T7 Hochleistungs-Transkription-Kit für RNA-Synthese

Spezifikation: 50t.
Verfügbarkeitsstatus:
  • G3021-50T.
  • Servicebio
  • ServiceBio.

Produktbeschreibung

G3021-50T.

Produkteinführung

Dieses Kit verwendet T7-RNA-Polymerase, um ein linearisiertes Plasmid-DNA, ein PCR-Produkt oder synthetische DNA, das einen T7-Promotor enthält, zudet, und die Synthese von RNA wird in vitro transkribiert. Dieses Kit optimiert das RNA in vitro transkriptionales Reaktionssystem, das einfach schnell eine große Anzahl von RNA-Molekülen erhalten kann. Wenn das modifizierte Nukleotid in dem Substrat zugegeben wird, kann das reaktive Nukleotid hergestellt werden, und RNA-markierte RNA kann hergestellt werden. Dieses Kit wird hauptsächlich in der In-vitro-Übersetzung, dem RNase-Schutz-Experiment, des Hybridsonden-Tags, der RNA-Schere und anderer biologischer Experimente verwendet. Ein Vorlageeintrag von 1 μg in das Reaktionssystem kann eine RNA mit einer RNA als 100 μg erzeugen, die zur Herstellung von RNA-Länge 100 bis 5000 NT geeignet ist.

Lagerung und Transport

Transport mit nassem Eis; Lagerung bei -20 ° C, gültig für 12 Monate.

Schritte

1. Vorlagevorbereitung:

A. Verwenden Sie das Plasmid des T7-Promotors als Vorlage: Um RNA einer spezifischen Länge zu erhalten, muss die Plasmidvorlage vollständig linearisiert sein (es muss als Vorlage gereinigt werden), und das linearisierte Plasmid sollte sicherstellen, dass die doppelten Stränge sind stumpfe Enden oder 5'overhangs (vermeiden Sie 3'''EVerhangs), der empfohlene Templatbetrag für jede Reaktion beträgt 1 μg;

B. Verwenden Sie das PCR-Produkt des T7-Promotors oder das synthetisierte DNA-Fragment als Vorlage: Wenn die PCR ampliziert, dass die Vorlage den T7-Promotor (5'-taatacgactcactataggg-3 ') an den 5'END des nicht-codierenden Strangprimers hinzufügen. PCR-Produkte können direkt als Transkriptionsvorlagen ohne Reinigung verwendet werden, aber nach der Reinigung wird mehr RNA erzeugt. Die empfohlene Templatmenge für jede Reaktion beträgt etwa 0,5 μg.

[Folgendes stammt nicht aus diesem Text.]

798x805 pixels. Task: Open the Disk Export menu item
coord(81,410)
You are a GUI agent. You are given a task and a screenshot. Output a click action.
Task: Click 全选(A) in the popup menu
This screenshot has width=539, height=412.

2. Transkriptionsreaktion: Fügen Sie gemäß dem empfohlenen Reaktionssystem in der Tabelle verschiedene Reagenzien in den sauberen EP-Röhrchen hinzu, mischen Sie gut und reagieren Sie 2 Stunden bei 37 ° C. (Wenn Sie RNA weniger als 300 NT synthetisieren, wird empfohlen, die Reaktionszeit auf 4 h oder länger zu verlängern).

Komponente

Volumen

Schablone

0,5-1 μg

5 × T7-Transkriptionsreaktionspuffer

4 μl.

25 mm NTP-Mix

2 μl.

T7 RNA-Transkription-Enzym-Mix

4 μl.

Nuklease freies Wasser

Bis 20 μl.

3. Nachdem die Reaktion abgeschlossen ist, fügen Sie 1 μl DNase I an das System hinzu und reagieren Sie 15 Minuten bei 37 ° C, um die transkribierte DNA-Vorlage zu verdauen.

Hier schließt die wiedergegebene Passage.